** Data in this exercise follows **

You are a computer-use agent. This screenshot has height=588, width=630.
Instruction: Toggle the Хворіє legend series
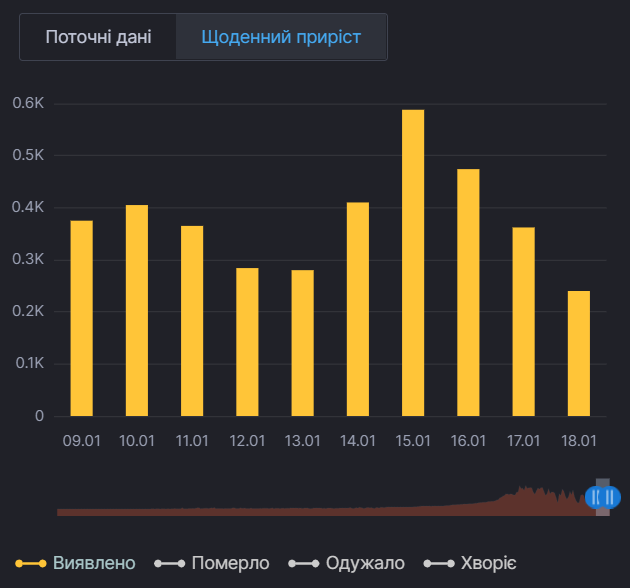coord(489,563)
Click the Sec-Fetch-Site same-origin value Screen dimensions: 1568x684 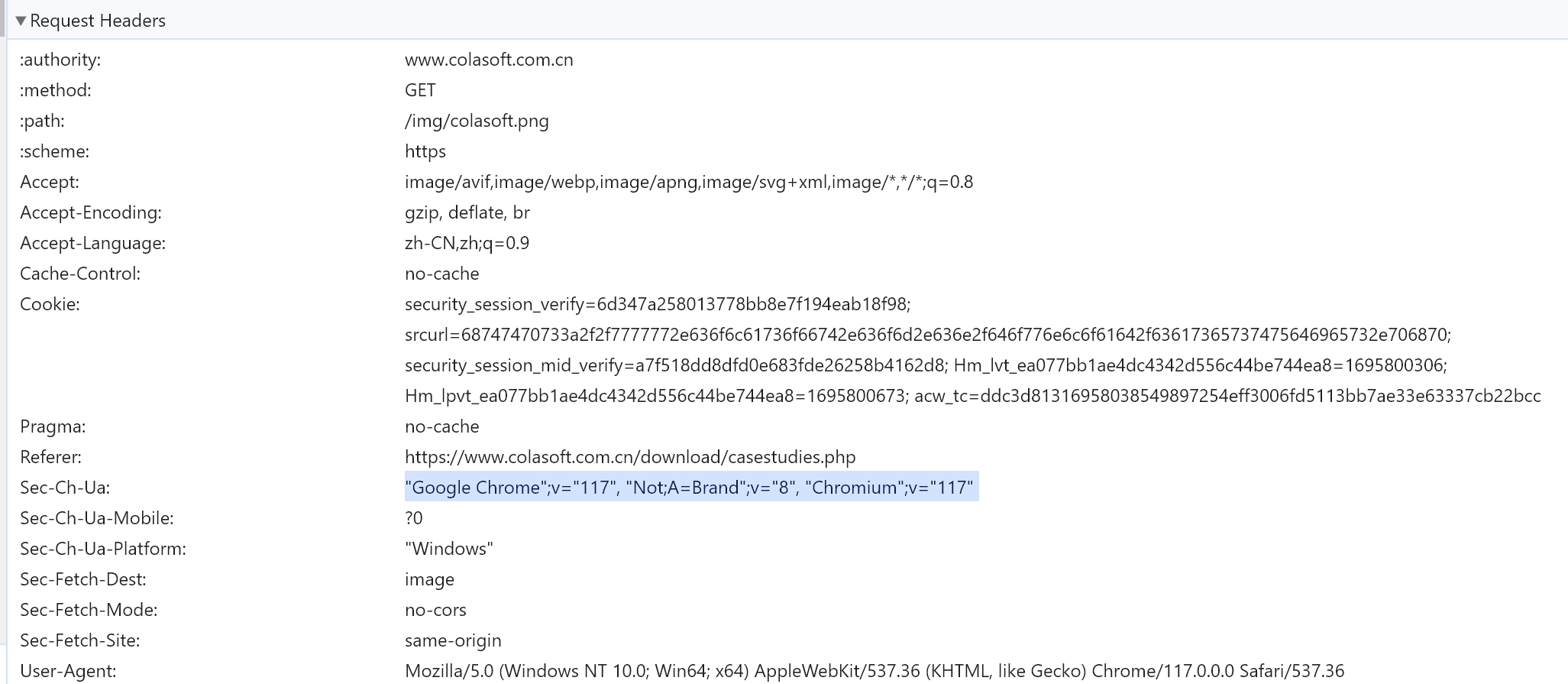pyautogui.click(x=453, y=640)
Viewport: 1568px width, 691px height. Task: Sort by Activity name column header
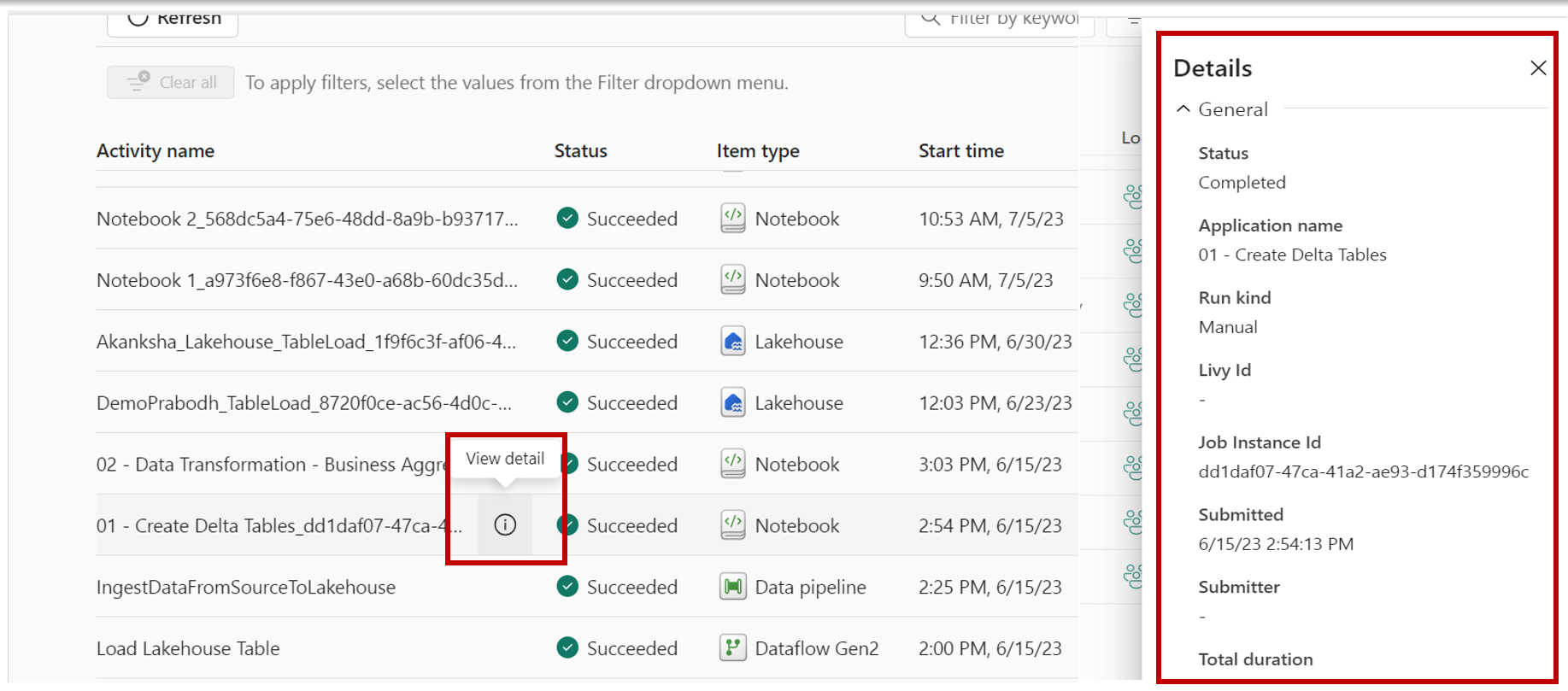click(156, 151)
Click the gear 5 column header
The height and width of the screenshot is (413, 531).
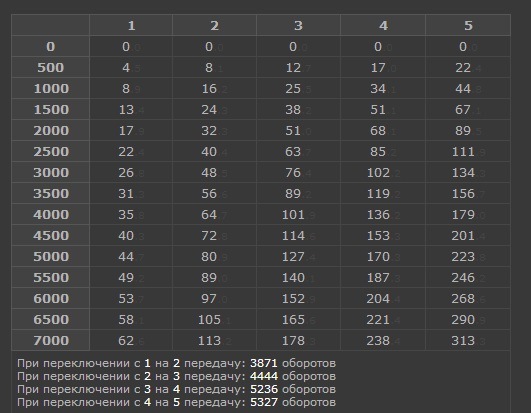coord(468,25)
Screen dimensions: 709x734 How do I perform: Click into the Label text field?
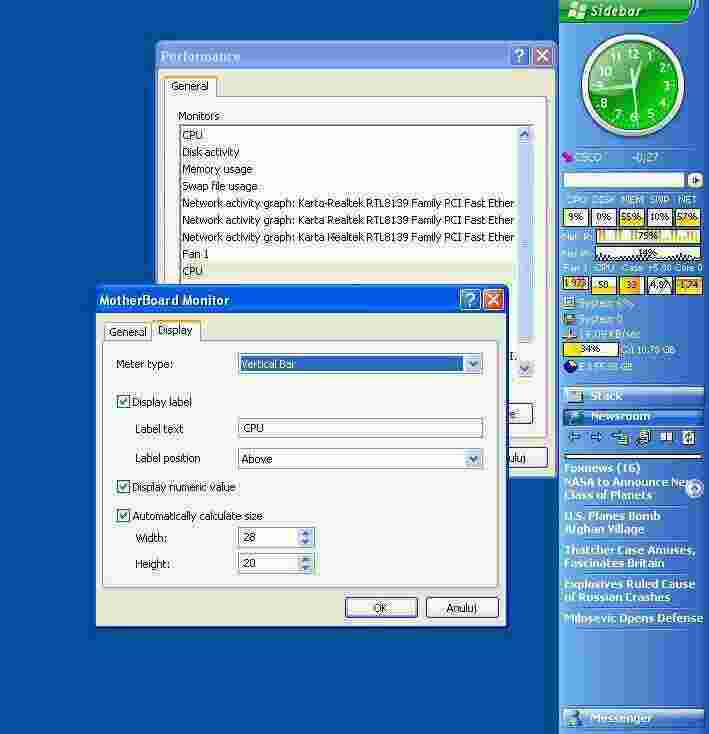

** End of Data in this exercise **

- [What to do] Do not copy pictures. Restate exactly the lines from the one containing "Click the gear 5 column header" through the last line of the records.

- [Output for this task]
Click the gear 5 column header
The height and width of the screenshot is (413, 531).
coord(468,25)
Screen dimensions: 709x734 How do I perform: Click into the Label text field?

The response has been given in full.